» **Текст**:
В чем же здесь, собственно, дело? Вам покажется странным то, что я вам скажу, но, тем не менее, тот, кто посмотрит на вещи с психологической непредвзятостью, должен будет увидеть их так, как я теперь скажу.


Берутся оба течения, существующие в схоластике. Во-первых, рассудочное познание, черпающее свои свойства из чувственного восприятия, но не могущее проникнуть в действительность. Этот поток, принимая разнообразные формы, спускается все дальше и дальше, от одной личности к другой, доходя и до Шиллера. Он оказался до известной степени вовлеченным в такого рода познание, о котором схоластика сказала: с его помощью идеи можно извлекать только из чувственного мира.


Однако Шиллер является исключением. Он слишком сильный, слишком цельный человек, чтобы признать в чувственном мире нечто такое, чем имеет право стать человек, если он хочет овладеть своим человеческим достоинством. Схоластическое познание извлекает идеи только из чувственного мира. Шиллер отбрасывает чувственный мир, и тогда остаются только идеи. В них он не доходит до действительности, а лишь до прекрасной иллюзии.


Итак, он всеми силами стремится понять: что же, собственно, делать с этим схоластическим познанием человека для того, чтобы сообщить человеку достоинство? Для этого абсолютно невозможно придерживаться действительности, для этого надо обратиться к прекрасной иллюзии. Вы видите, каким образом в Шиллере находит свой выход схоластический поток рассудочного знания.

» **Записи о расположении объектов**:
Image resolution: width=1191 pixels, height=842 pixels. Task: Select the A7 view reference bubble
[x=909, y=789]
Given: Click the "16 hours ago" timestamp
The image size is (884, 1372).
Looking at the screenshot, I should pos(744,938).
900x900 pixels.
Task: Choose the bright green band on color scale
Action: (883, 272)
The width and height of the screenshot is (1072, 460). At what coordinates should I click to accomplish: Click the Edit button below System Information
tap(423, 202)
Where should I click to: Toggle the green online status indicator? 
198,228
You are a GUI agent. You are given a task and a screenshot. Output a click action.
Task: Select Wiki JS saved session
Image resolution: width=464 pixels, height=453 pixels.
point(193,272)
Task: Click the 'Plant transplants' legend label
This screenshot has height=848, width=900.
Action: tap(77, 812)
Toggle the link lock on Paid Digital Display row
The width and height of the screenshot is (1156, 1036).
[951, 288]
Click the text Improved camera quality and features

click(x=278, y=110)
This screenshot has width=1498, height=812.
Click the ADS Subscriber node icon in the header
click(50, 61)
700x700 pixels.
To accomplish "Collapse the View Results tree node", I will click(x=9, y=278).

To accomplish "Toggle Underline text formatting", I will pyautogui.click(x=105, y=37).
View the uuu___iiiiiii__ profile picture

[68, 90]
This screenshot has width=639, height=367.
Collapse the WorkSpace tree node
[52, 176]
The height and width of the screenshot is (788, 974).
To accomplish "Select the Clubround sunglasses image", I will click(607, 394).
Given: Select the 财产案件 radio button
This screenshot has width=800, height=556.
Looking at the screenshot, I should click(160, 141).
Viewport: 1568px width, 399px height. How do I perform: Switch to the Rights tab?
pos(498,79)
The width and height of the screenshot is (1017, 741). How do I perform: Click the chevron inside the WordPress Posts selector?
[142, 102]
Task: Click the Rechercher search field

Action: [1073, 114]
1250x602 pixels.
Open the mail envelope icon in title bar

» **Задание A**:
Выпишите из текста о Шиллере и схоластике все предложения, в которых встречается имя Шиллера в любой форме.
» **Задание B**:
Скопируйте без изменений часть записей, которая начинается со строки, содержащей «Viewport: 1568px width, 399px», и идет до самого конца записей. Первая строка тоже входит в эту часть.

» **Ответ A**:
1. Этот поток, принимая разнообразные формы, спускается все дальше и дальше, от одной личности к другой, доходя и до Шиллера.
2. Однако Шиллер является исключением.
3. Шиллер отбрасывает чувственный мир, и тогда остаются только идеи.
4. Вы видите, каким образом в Шиллере находит свой выход схоластический поток рассудочного знания.

» **Ответ B**:
Viewport: 1568px width, 399px height. How do I perform: Switch to the Rights tab?
pos(498,79)
The width and height of the screenshot is (1017, 741). How do I perform: Click the chevron inside the WordPress Posts selector?
[142, 102]
Task: Click the Rechercher search field

Action: [1073, 114]
1250x602 pixels.
Open the mail envelope icon in title bar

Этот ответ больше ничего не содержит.